В Оксфордский словарь включены только те слова, которые вошли в повседневное употребление. Буква «п», набранная курсивом, указывает, что «погром», как и «хлеб», — имя существительное. Даты в знаменитом словаре можно дополнить: в гражданскую было не меньше. Бывало, что родителей убивали, но дети оставались в живых. Еврейские дети, просто выбитые из колеи историей, новой властью, военным коммунизмом, отданные улице, не приспособленные и не приспособляемые к новым условиям, тоже нуждались в опеке. Отсюда идея Клуба еврейской молодежи, из которого впоследствии вырос и выстроил себя Еврабмол. Тут начало педагогической истории, которую можно назвать, вслед за модным в те поры Анри Бергсоном, творческой эволюцией.
Не знаю, как о ней рассказать, потому что мое знание — не вполне живое, оно — «со слов». Отец сначала вспоминал мне — урывками, по случаю, а позднее, по моему наущению, записал, как сумел. Запись подлинная, там все первичное. Это целая книга, более трехсот машинописных страниц.

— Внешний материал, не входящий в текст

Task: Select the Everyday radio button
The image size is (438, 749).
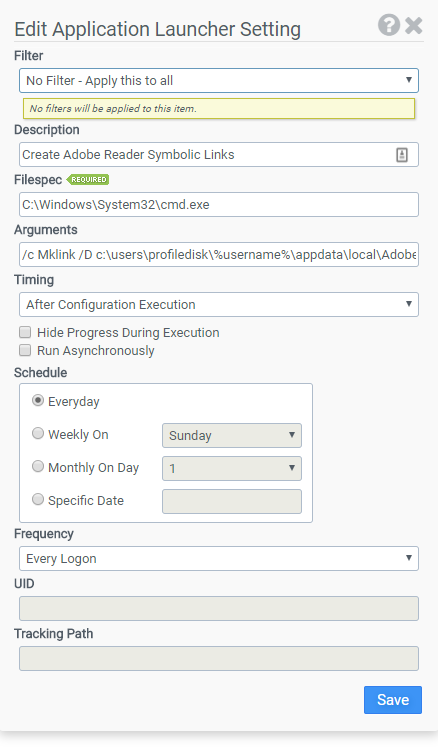Action: coord(38,400)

Скоро ее выход: ей пора на сцену.
Но прежде — несколько подготовительных строк.
После ухода из Еврабмола отец служил на менее заметных должностях в различных образовательных институциях особого рода: все они так или иначе принадлежали к «системе подготовки кадров». Одесский филиал Промакадемии им. Сталина (лексика эпохи, я надеюсь, придаст повествованию сразу и некоторую живость, и привкус достоверности), позднее преобразованный в Институт повышения квалификации хозяйственников, давал среднее и затем, если удавалось, повышенное образование выдвиженцам — руководителям предприятий и проч., заслуженным коммунистам, не всегда знавшим грамоте. Там он преподавал, одно время был деканом, заведовал учебной частью, и тогда же сам экстерном сдал экзамены и защитил диплом на инженера. Можно предположить — он сам был в этом уверен, — что скромная эта позиция уберегла его, беспартийного и более не директора, от ареста и гибели в 1937 году.

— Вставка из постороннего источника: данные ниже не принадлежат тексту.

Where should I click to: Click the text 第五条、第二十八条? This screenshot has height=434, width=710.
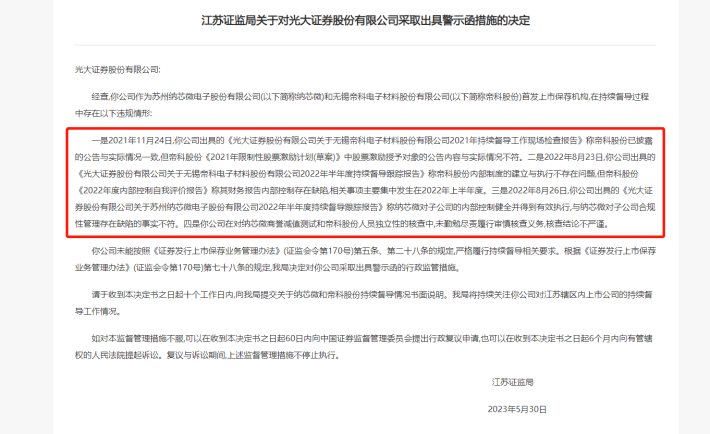(x=391, y=251)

К началу войны он был начальником отдела подготовки кадров на заводе имени Октябрьской революции. Завод изготовлял сельскохозяйственные машины, и отдел занимался обучением юных контингентов нужным заводу специальностям: токарей, слесарей, фрезеровщиков, литейщиков, модельщиков и всякое такое. С этим заводом мы бежали в августе из почти окруженной Одессы — морем, на грузовом теплоходе «Ян Фабрициус». Подробности опустим до времени.
Вот пунктир нашего бегства: Мариуполь, Ростов — на — Дону, Северный Кавказ: село Благодарное Ставропольского края, первая остановка, я посещаю школу, отец — мастер — нормировщик в мастерских МТС. Немцы захватывают Ростов и нависают над Северным Кавказом, второе бегство — через весь Северный Кавказ, на пороге зимы, на открытой платформе с железной рудой, мимо беженских таборов в чистом поле под открытым небом, куда должны были сбросить и нас, но почему‑то не сбрасывали — до самой Махачкалы. Многотысячный бивуак — очередь в вязкой, перемешанной с человеческими отходами грязи необъятного порта Махачкалы, костры, детский плач, холодные ночи, всепроникающая липкая вонь, и через несколько суток — посадка на дряхлую грузовую посудину, которую долго будет носить по штормовому Каспию, затем — Красноводск, теплушки, набитые людьми, длинное странствие по среднеазиатским равнинам, стоп — выгрузка на станции Багдад, именно так, дрянной городишко Серов посреди неописуемой Ферганской долины, меж двух хрустальных горных гряд, визирь из райкома партии распределяет человеческий материал по колхозам Багдадского района, нам достается колхоз Игермаилык Октябр — возможно, я озвучиваю неточно, но за перевод ручаюсь: то был колхоз имени Двадцатилетия Октября. Как все насыщено Октябрем!